被災した実家の片づけを手伝ってくださるボランティアの方々=5月20日、石川県珠洲市大谷町
元日の地震発生から早くも5カ月が過ぎました。今月は、公費解体の打ち合わせなどもあり実家に帰ることが多かったです。20日には、お願いしてあったボランティアの方たちが来てくださり、実家の荷物の片づけを手伝っていただきました。大阪や神奈川、新潟県、金沢など県内外から参加してくださっていました。平日にもかかわらず金沢から来たという高校生は、学校行事の代休を利用してきたとのことでした。貴重な休みを使ってくださり本当に感謝気持ちでいっぱいです。
「そういえばこんなのあったなぁ。懐かしい」倉庫から運び出される家財の一つ一つに思い出があります。写真の右手前に写っているゴザは、お盆の帰省でバーベキューをする際に敷いていたものです。
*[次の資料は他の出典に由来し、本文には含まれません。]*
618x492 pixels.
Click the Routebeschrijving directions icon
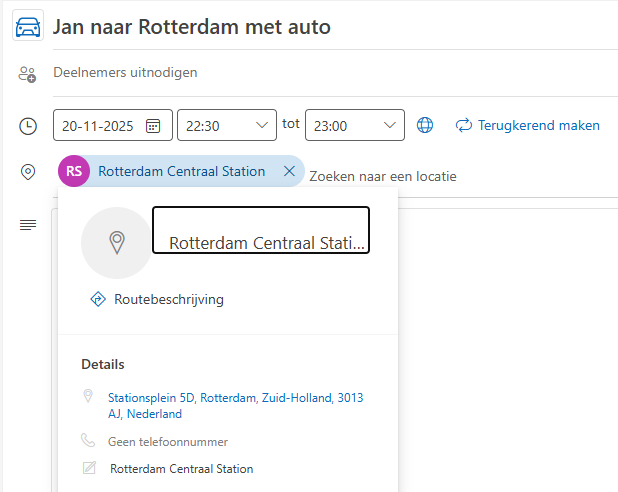tap(98, 299)
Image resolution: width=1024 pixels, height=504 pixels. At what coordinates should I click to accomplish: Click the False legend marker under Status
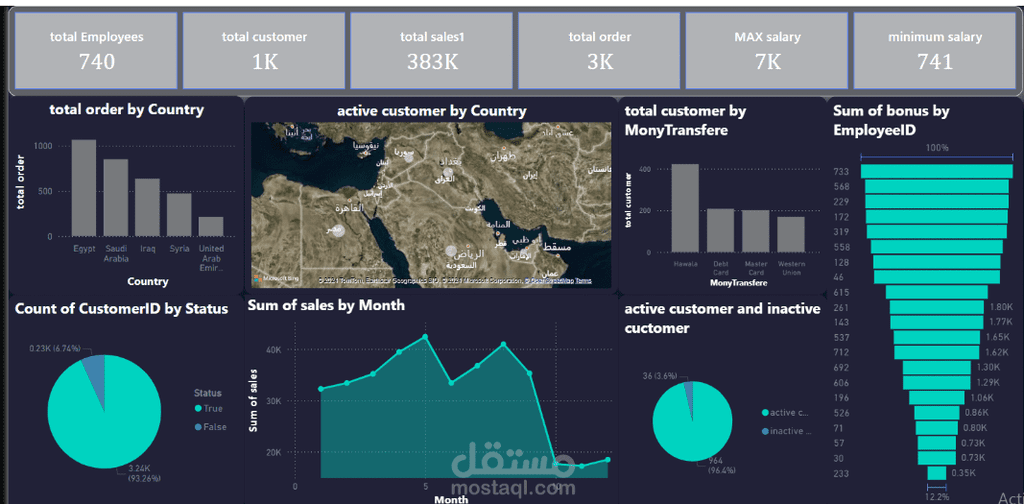click(199, 427)
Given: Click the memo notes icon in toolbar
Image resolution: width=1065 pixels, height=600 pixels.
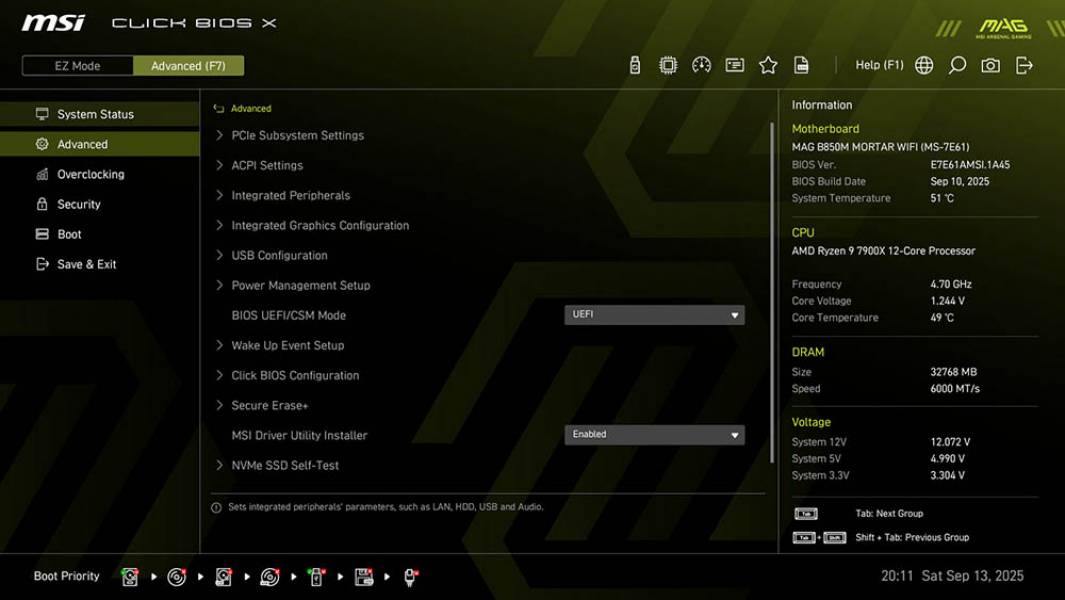Looking at the screenshot, I should click(734, 64).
町内は仲が良く、コロナ禍前のお盆の時期には、家の前の通りにコンロを並べ、隣近所みんなで集まりワイワイとバーベキューを楽しんでいました。
黒い蓋の付いた壺がありました。 「これ何かわかる?」ボランティアさんに質問しました。首をかしげている様子を見ながら「これは炭を入れる火消しの壺」などと作業の合間に会話がはずみます。壺を眺めていると、真冬の凍える早朝に囲炉裏に火を起こす、ばあちゃんの姿を思い出しました。自分がまだ幼かったころの思い出です。赤々と燃える炭…囲炉裏こたつに潜り込んで丸まった、寒くて温かな思い出です。
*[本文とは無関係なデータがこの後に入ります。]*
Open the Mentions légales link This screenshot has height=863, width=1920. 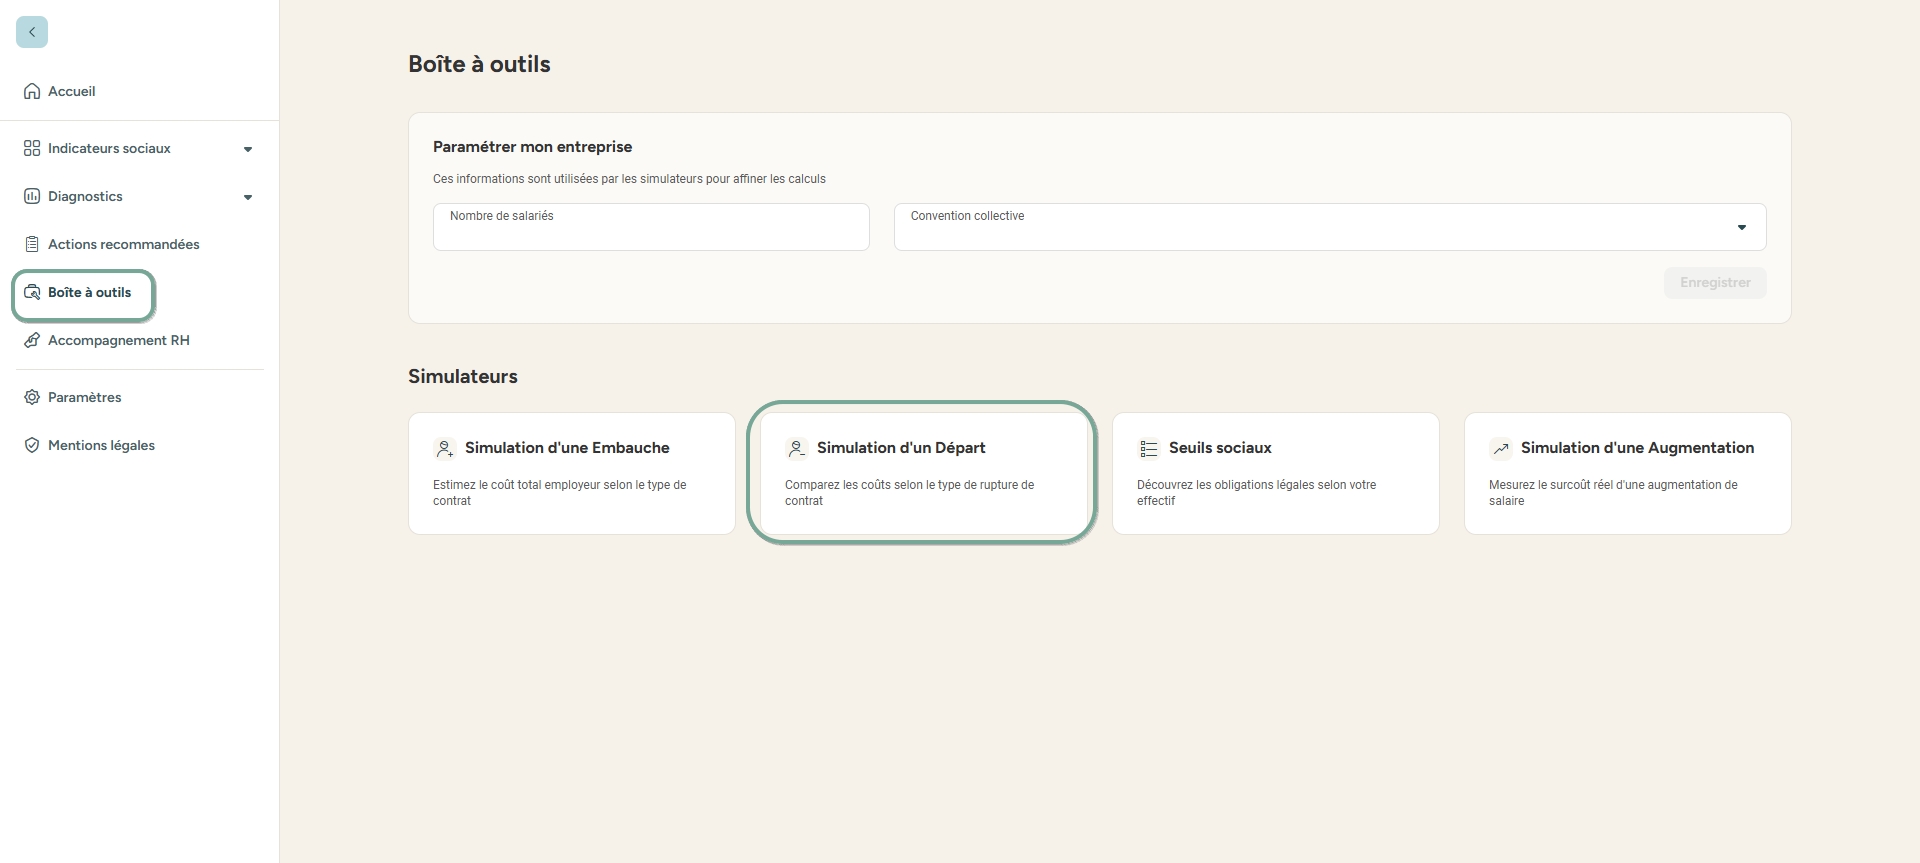(x=101, y=445)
それにしてもよくまあこんなにあったもんだ。軽トラック3台の荷台はあっという間に満載に。がらんとした倉庫。ここには、倒壊した家の下敷きになった場所から取り出せたものを入れる予定です。片付けがひとつ終わったことで、一歩前に進めた気がします。仮住まいのアパートで物憂げに暮らす両親も、今日は最高の笑顔です。捨てた物の数だけ、忘れてしまっていた思い出がよみがえりました。ボランティアさんたちが整理してくれたのは散らかっていた倉庫ではなく、被災後に立ち止まったままのような、私たち家族の気持ちだったのかもしれません。お手伝いいただいた皆さま、本当にありがとうございました。
いつの日か、復興した美しい珠洲の大谷町に来てください。待っていますので。